Dana Macher: Yes, Mike, I agree with you. There are major challenges, but I think that some things won’t change. I was speaking to a payer not too long ago, and we were just talking about site-of-care shifts, specifically in oncology. We were talking about infusions, and he said, “All oncology care is going to be given in the home by 2028.” That makes you pause, but that’s 10 years from now. Think about that, especially as our rising population, the millennial population, likes convenience. Maybe it’s a little bit of a lightning rod to mention millennials, but it’s very true. It is much, much more consumer oriented, and I think healthcare has to go in that direction. Not to say it will not be challenging. I think it absolutely will, especially when you think about our administration and the challenges that we have there, which is a whole other topic about difficulty. But I think it has to get there. Whether that’s 5 or 10 years, it’s going to get there.

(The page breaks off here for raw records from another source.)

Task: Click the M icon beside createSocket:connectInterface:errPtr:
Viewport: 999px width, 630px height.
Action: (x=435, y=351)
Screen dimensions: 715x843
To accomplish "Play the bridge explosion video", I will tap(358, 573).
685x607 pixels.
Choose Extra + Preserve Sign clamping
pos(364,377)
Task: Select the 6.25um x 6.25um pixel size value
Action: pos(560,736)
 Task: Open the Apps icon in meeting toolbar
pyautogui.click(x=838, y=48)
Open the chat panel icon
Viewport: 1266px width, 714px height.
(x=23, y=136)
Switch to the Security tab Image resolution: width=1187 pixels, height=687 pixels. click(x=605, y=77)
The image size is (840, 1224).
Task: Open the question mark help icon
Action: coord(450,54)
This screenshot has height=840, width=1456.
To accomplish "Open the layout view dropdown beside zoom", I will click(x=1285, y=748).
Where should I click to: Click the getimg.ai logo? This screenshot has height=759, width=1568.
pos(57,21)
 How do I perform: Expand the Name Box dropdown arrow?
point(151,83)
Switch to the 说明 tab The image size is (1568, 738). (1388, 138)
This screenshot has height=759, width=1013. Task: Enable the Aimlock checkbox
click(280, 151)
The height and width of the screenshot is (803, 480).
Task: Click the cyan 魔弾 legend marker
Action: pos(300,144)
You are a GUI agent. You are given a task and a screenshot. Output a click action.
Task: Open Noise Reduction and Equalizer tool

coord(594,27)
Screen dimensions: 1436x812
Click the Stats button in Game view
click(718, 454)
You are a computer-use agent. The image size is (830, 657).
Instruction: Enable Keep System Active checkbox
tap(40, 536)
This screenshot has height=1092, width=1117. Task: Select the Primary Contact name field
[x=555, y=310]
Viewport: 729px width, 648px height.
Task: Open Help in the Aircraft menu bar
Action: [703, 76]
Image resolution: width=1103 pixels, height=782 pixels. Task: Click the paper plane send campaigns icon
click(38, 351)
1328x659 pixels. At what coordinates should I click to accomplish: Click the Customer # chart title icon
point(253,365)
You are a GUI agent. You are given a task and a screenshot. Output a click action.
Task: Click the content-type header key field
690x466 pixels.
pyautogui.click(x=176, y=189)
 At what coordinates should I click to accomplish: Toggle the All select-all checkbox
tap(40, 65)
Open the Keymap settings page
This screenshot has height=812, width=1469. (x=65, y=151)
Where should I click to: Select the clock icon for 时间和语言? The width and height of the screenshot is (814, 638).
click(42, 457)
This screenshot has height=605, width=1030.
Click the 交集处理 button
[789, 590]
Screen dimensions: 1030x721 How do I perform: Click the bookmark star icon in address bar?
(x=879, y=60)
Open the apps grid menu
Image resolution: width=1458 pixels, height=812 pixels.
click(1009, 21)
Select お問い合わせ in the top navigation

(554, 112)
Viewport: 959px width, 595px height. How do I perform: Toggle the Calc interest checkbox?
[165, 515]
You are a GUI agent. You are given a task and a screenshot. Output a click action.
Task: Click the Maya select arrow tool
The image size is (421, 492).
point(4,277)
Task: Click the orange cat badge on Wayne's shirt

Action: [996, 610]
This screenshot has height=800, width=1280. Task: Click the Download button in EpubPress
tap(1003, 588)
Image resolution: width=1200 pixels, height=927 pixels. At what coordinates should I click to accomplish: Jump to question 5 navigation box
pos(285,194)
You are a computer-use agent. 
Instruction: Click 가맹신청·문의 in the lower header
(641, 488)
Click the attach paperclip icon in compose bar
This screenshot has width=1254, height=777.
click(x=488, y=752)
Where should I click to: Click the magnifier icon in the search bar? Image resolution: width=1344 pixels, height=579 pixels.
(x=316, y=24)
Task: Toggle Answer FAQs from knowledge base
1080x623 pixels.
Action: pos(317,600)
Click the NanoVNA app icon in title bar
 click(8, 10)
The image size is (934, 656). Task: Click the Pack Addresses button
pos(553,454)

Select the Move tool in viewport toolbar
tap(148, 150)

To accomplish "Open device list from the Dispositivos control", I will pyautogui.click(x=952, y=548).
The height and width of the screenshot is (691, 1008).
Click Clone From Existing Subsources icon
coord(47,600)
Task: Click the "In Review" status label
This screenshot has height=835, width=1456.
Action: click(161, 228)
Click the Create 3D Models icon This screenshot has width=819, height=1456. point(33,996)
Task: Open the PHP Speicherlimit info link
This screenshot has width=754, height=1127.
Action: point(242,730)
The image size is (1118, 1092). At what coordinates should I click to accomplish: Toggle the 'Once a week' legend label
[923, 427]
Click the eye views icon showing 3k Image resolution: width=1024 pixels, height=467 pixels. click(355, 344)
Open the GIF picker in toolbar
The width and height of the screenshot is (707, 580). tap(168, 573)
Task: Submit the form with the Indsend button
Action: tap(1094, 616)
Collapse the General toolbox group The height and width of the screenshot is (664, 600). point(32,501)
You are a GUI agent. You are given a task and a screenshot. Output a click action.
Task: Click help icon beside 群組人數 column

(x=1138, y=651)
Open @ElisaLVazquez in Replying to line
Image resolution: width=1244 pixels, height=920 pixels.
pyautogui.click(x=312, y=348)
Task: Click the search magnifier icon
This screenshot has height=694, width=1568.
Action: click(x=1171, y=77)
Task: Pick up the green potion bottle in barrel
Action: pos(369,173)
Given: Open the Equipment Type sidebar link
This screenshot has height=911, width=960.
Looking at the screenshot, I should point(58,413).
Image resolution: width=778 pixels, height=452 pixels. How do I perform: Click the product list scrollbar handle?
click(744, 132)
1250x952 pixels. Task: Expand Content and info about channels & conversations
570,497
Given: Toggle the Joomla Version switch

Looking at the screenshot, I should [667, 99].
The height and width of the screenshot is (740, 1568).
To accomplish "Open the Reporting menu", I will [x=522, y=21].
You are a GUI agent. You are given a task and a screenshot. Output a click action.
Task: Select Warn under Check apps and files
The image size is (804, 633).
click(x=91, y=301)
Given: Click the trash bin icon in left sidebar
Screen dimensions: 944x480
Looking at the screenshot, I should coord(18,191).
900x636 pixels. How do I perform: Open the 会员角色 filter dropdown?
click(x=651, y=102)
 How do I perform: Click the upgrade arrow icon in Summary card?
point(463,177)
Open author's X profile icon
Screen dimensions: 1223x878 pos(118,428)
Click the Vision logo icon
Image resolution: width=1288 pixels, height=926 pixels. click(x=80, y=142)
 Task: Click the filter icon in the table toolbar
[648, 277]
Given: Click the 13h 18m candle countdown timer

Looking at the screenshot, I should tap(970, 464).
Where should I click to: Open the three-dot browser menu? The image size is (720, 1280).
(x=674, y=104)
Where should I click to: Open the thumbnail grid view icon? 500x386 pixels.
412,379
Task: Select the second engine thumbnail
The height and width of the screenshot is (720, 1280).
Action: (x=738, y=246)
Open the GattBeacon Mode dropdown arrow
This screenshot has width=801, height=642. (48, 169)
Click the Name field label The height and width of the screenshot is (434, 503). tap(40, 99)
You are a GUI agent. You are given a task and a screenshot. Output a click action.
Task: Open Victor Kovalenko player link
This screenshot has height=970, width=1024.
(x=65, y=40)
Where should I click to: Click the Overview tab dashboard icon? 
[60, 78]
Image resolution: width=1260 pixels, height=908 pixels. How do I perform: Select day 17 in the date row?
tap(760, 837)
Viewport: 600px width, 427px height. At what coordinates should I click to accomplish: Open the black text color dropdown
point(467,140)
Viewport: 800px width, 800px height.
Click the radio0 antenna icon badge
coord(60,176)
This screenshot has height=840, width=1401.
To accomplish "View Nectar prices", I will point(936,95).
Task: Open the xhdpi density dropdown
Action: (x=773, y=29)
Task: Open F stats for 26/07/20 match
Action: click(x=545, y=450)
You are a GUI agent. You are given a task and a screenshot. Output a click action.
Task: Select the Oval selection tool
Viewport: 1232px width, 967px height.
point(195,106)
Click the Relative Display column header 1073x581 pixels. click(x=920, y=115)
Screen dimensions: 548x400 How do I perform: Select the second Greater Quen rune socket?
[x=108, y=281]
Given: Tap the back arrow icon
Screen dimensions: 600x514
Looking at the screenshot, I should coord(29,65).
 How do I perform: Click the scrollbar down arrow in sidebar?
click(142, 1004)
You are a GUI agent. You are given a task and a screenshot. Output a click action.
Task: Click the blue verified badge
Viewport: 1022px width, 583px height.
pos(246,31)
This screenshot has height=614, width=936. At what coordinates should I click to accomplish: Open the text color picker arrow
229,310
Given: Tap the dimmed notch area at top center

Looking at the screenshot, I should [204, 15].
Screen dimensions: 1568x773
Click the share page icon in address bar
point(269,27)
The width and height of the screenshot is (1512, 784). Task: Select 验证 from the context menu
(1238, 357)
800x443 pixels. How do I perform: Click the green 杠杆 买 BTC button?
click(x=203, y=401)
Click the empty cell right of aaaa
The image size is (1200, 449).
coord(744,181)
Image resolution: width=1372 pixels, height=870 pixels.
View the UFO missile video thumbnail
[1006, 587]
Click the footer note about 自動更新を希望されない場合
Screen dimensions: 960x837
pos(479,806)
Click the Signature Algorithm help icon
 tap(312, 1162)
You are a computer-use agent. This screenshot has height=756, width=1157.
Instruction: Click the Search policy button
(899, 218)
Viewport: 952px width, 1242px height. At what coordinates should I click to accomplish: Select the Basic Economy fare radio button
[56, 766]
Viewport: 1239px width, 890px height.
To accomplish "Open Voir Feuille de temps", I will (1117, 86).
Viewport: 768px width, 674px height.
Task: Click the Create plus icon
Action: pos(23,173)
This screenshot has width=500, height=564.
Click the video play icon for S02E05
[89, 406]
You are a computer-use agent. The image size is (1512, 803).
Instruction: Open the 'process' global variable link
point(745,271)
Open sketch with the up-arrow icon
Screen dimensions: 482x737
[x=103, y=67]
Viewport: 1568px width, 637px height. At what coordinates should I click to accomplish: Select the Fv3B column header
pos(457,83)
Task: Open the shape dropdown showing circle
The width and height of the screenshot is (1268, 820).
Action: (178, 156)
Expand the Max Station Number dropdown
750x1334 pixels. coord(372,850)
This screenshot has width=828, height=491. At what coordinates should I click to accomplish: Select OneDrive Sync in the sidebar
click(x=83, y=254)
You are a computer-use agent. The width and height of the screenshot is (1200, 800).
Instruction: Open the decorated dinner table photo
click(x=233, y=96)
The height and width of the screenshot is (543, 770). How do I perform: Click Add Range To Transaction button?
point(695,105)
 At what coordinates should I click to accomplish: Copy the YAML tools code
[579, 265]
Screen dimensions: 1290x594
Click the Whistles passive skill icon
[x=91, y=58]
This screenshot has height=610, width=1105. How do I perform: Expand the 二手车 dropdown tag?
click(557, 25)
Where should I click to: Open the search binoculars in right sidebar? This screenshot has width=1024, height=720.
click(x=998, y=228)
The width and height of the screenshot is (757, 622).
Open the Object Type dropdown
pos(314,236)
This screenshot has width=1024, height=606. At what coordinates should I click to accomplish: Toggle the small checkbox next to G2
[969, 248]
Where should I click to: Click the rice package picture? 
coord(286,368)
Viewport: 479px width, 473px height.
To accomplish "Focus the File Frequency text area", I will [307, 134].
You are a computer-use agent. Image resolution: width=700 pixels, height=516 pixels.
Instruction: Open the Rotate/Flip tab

Michael Kolodziej, MD: There’s another element here that could significantly impact moving in this direction, and that is that the doctors hate it. They are so incredibly intimidated that this kind of merger is going to do nothing but empower the health plans to exercise increased leverage on their day-to-day life that I can already hear Barb McAneny in the back of my head, what she’s going to say about this. I know what she’s going to say about this. I think, in fact, the AMA [American Medical Association] has come out strongly against the Aetna/CVS deal. Physicians could make it really hard for this kind of thing to happen.
Mark S. Soberman, MD, MBA, FACS: They could, but at the same time, look at who our largest payer in the market is. It’s the federal government. We have a hard time pushing back against them.